== DATA TO PROCESS ==

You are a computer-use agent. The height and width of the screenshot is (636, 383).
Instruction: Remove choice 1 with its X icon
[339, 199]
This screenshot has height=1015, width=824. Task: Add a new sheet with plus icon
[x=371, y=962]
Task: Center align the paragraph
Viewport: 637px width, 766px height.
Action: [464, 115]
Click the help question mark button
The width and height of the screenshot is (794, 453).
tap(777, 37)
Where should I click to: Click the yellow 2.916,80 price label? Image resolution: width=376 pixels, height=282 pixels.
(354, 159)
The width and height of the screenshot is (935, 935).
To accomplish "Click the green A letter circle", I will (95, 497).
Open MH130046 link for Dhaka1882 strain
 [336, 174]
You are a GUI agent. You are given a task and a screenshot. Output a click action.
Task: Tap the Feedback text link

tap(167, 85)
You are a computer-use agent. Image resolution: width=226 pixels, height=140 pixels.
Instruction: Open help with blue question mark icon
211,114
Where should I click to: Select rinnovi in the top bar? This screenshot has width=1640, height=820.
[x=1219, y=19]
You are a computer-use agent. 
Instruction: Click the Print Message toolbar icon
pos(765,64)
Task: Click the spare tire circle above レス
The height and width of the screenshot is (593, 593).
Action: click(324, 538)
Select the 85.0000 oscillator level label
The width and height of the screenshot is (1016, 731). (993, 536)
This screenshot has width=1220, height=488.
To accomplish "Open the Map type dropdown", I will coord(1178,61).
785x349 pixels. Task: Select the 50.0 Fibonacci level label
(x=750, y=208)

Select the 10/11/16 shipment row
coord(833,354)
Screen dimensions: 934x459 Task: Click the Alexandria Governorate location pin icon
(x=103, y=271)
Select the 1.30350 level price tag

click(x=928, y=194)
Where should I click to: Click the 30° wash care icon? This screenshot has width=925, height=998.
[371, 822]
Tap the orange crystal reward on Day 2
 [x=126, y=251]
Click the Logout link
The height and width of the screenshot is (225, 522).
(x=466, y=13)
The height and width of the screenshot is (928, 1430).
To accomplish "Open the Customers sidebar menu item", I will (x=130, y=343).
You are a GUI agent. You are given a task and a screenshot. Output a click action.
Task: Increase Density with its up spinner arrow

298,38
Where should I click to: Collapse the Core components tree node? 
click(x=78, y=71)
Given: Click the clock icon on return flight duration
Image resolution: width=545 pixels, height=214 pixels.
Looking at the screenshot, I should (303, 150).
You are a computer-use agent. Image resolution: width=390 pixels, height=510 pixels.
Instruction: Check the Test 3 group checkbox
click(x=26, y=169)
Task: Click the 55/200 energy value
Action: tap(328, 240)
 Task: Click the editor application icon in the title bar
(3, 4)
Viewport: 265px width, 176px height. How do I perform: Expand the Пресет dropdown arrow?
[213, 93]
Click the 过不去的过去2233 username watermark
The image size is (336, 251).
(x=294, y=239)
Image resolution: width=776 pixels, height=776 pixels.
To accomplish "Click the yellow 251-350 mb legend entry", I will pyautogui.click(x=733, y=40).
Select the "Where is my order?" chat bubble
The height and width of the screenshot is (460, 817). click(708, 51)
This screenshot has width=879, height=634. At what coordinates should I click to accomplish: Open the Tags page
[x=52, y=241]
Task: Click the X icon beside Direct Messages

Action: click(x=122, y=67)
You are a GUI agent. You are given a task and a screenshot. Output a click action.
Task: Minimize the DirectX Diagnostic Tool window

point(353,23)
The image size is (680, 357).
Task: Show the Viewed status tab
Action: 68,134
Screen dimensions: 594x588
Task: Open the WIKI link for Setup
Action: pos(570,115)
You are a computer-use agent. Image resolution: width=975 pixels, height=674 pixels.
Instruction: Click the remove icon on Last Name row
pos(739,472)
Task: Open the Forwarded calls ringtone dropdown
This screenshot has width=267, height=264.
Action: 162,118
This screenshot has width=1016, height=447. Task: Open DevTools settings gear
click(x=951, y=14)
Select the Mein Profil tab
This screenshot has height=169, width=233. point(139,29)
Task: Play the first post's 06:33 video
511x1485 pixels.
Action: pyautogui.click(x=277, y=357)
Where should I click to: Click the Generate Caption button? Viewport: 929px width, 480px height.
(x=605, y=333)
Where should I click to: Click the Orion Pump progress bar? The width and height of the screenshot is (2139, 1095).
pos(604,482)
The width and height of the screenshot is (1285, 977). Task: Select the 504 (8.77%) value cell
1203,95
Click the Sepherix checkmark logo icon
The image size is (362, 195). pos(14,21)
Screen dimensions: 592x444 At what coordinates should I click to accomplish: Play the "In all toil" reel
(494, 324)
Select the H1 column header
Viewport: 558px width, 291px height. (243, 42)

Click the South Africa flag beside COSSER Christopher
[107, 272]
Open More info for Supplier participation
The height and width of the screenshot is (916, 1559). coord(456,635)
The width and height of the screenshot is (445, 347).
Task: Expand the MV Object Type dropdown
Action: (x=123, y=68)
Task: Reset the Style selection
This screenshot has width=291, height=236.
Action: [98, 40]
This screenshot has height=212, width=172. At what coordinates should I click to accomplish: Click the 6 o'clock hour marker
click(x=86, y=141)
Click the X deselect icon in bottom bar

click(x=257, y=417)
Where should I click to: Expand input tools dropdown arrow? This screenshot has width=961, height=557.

===

ASSIGNED TASK: Taking the line with "Instruction: Remove choice 1 with its X icon" as the first and the line with "Click the help question mark button" as the last, retype that stretch of the data above exactly, with no other lines.

ANSWER BELOW:
Instruction: Remove choice 1 with its X icon
[339, 199]
This screenshot has height=1015, width=824. Task: Add a new sheet with plus icon
[x=371, y=962]
Task: Center align the paragraph
Viewport: 637px width, 766px height.
Action: [464, 115]
Click the help question mark button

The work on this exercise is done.